Thomas Seward (1708 – 4 March 1790) was an English Anglican clergyman, author and editor who was part of the Lichfield intellectual circle that included Samuel Johnson, Erasmus Darwin and his own daughter Anna Seward, amongst others.

==Life==
Thomas Seward was the son of John Seward of Badsey, Worcestershire, and brother of William Seward, who became a Methodist preacher. Thomas married Elizabeth, daughter of the Rev. John Hunter, headmaster of Lichfield grammar school, and was the father of Anna Seward the author. His son, William Seward, became an itinerant preacher and was the first Methodist to be martyred.

=== Education and career ===
He was admitted a foundation scholar of Westminster school in 1723. He was elected by the school to scholarships at Christ Church, Oxford, and Trinity College, Cambridge in 1727; but after his rejection by both universities he became a pensioner of St John's College, Cambridge, where he graduated B.A. in 1730 and M.A. in 1734.

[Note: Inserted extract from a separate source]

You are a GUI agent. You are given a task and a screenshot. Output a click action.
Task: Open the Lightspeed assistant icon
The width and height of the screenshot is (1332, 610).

Seward became travelling tutor to Lord Charles FitzRoy, third son of Charles FitzRoy, 2nd Duke of Grafton, who died while on the tour in Italy in 1739. The Duke promised some preferment for Seward: he became rector of Eyam in Derbyshire, and Kingsley, Staffordshire. He also obtained the prebend of Bubbenhall in Lichfield Cathedral, though the date of his admission does not appear, and on 30 April 1755 he was collated to the prebend of Pipa Parva in the same church. He was installed in the prebend of Lyme and Halstock in Salisbury Cathedral on 5 June 1755.

Seward resided at Lichfield from 1749, moving into the Bishop's Palace in 1754, and was acquainted with Samuel Johnson, whom he used to entertain on his visits to Lichfield. James Boswell described him as a great valetudinarian. Seward died at the Bishop's Palace, Lichfield, on 4 March 1790.

==Work==
His progressive ideas on female education, authoring "The Female Right to Literature" (1748), facilitated his daughter's career, although he was later to regret this. The Female Right to Literature and four other poems by Seward were printed in Robert Dodsley's Collection of Poems. Seward also edited, with Thomas Sympson, the Works of Beaumont and Fletcher, and wrote the preface, 10 vols. London, 1750.

== Selected publications ==
- Seward, Thomas (1748). "The female right to literature, in a letter to a young lady from Florence'", in Dodsley (1765), Volume 2, pp. 309–315
- The Conformity between Popery and Paganism, London, 1746.
- A sermon, preached at Lichfield in 1756, entitled The late dreadful Earthquakes no proof of God's particular Wrath against the Portuguese.

== Legacy ==
Anna Seward caused a monument to be erected to her parents in Lichfield Cathedral. The monument was executed by John Bacon, and the verses which form part of the epitaph were the composition of Sir Walter Scott. In 1779 he was portrayed as the Canon in the novel Columella by Richard Graves.